Another fierce operation is that the V2 version of PUA is too fierce.

At the end of April this year, after a long period of silence, Friend.Tech agreed to release the FRIEND token and the new V2 version on the 29th, and the community enthusiasm was ignited once again.

However, the release of the token and version was delayed to May 3. The small delay is still within the acceptable range for investors. What really makes people feel uncomfortable is the rules and experience of receiving the FRIEND airdrop:

In addition to following at least 10 users on FriendTech, users must also join a club to receive airdrop tokens; it is obvious that the design of the club is intended to encourage users to play the V2 version more, promote activity through the design of the club, and give users new things to play and continue.

The forced binding of joining first and then receiving the coins is already unpleasant. In addition, on the day of receiving the coins, many people reported difficulties in the collection process and the tokens could not be received for a long time. At the same time, FRIEND began to fall sharply in the secondary market due to insufficient liquidity pool. Many people have not received the coins yet, and the value of the airdrop has been reduced by half.

My coins have all fallen, why would I want to listen to your PUA again?

One netizen joked: After 8 months, the only update we got was the ‘Club’, and everyone just used it to receive airdrops.

The misalignment between incentives and product functions caused people’s confidence in FT to begin to decline.

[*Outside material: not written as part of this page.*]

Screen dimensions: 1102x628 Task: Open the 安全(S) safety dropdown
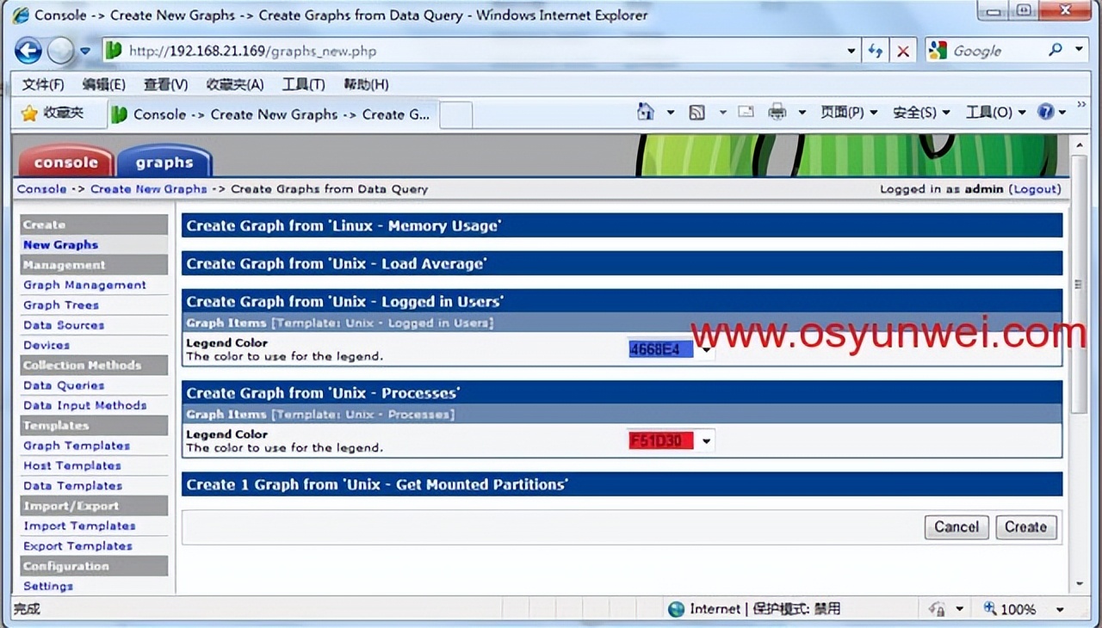click(915, 112)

However, as if things weren’t bad enough, the FT team subsequently took matters into their own hands. Co-founder Racer publicly stated that it hoped to “move its products out of the Base network” and pointed out that its products were being excluded and isolated in the Base ecosystem.

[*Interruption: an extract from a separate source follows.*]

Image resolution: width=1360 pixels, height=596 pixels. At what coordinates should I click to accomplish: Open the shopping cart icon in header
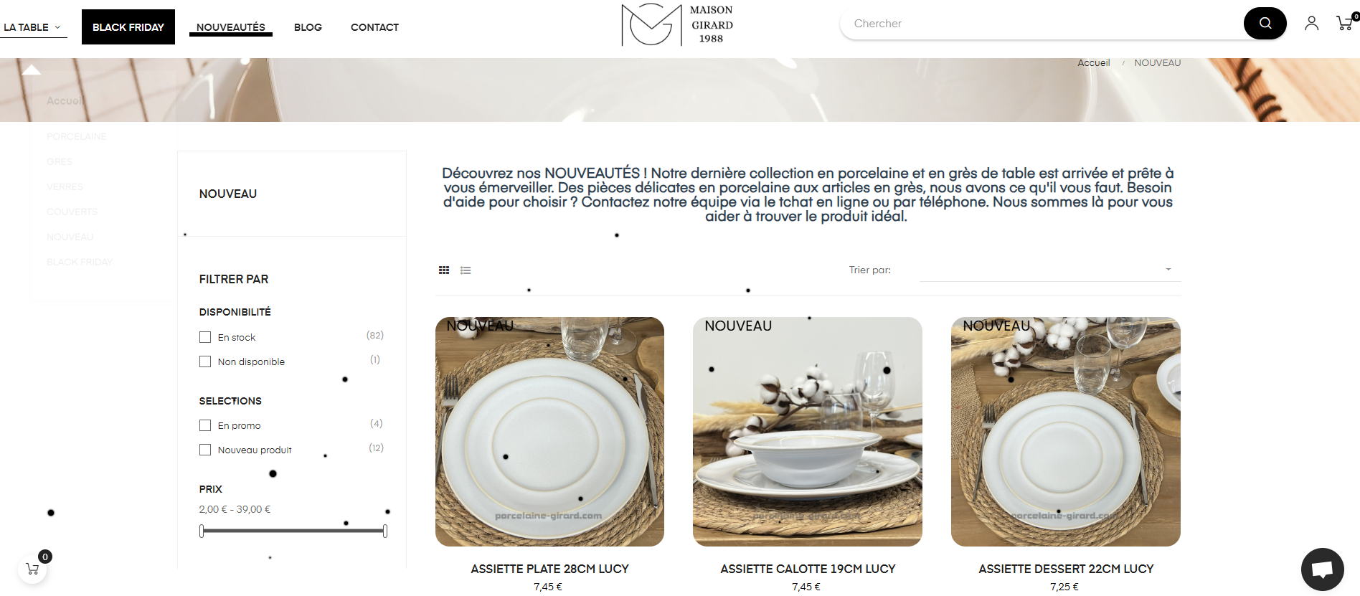coord(1345,23)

Distancing oneself from the public chain that one relies on and publicly complaining about it is clearly a dangerous act of playing with fire; the market also voted with its feet, and FT once again suffered a double drop in users and prices.

What is even more impressive is that in June, FT announced that it would soon launch its own proprietary chain Friendchain, transforming itself from the application layer to the infrastructure layer.

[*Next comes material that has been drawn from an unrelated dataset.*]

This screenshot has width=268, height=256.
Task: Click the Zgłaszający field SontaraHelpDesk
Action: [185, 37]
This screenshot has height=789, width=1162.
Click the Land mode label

But will the market pay for this shift?

Compared with the over-the-top operation and direction, the FT product seems to be the same as it was a year ago, with a simple and even crude interface, no separate APP, and the old Ponzi game routine...

The product is of a fool's errand, coupled with other internal and external problems, it is not surprising that the phenomenal product fell from the altar.

In contrast, other social products such as Farcaster have created many other Meme coins, such as FRAME, FAR, POINTS, which have been popular one after another. In comparison, FT has really fallen behind.

Is Ponzi scheme a passport for Ponzi schemers?

Perhaps, the FT should not be on a pedestal.

Powered by a modified version of the Ponzi scheme, it can fly higher, but the defects of the aircraft itself cannot be ignored.

Ponzi schemes are indeed a pass for Ponzi schemers, but they do not guarantee that they will continue to operate. FT set the market on fire last year, and there were a variety of factors that came together. There was inevitability in the accident, but this inevitability could not be completely replicated.

People rush in to buy for profit, while those without profit rush out. The reason is simple, but the FT process is prolonged.

In the final analysis, SocialFi products like FT have not found true product-market fit and are more like short-term speculative products rather than real demand. Coupled with the operational chaos, the outcome is understandable.

But if all phenomenal crypto products are just historical phenomena, the best crypto products will still be speculation.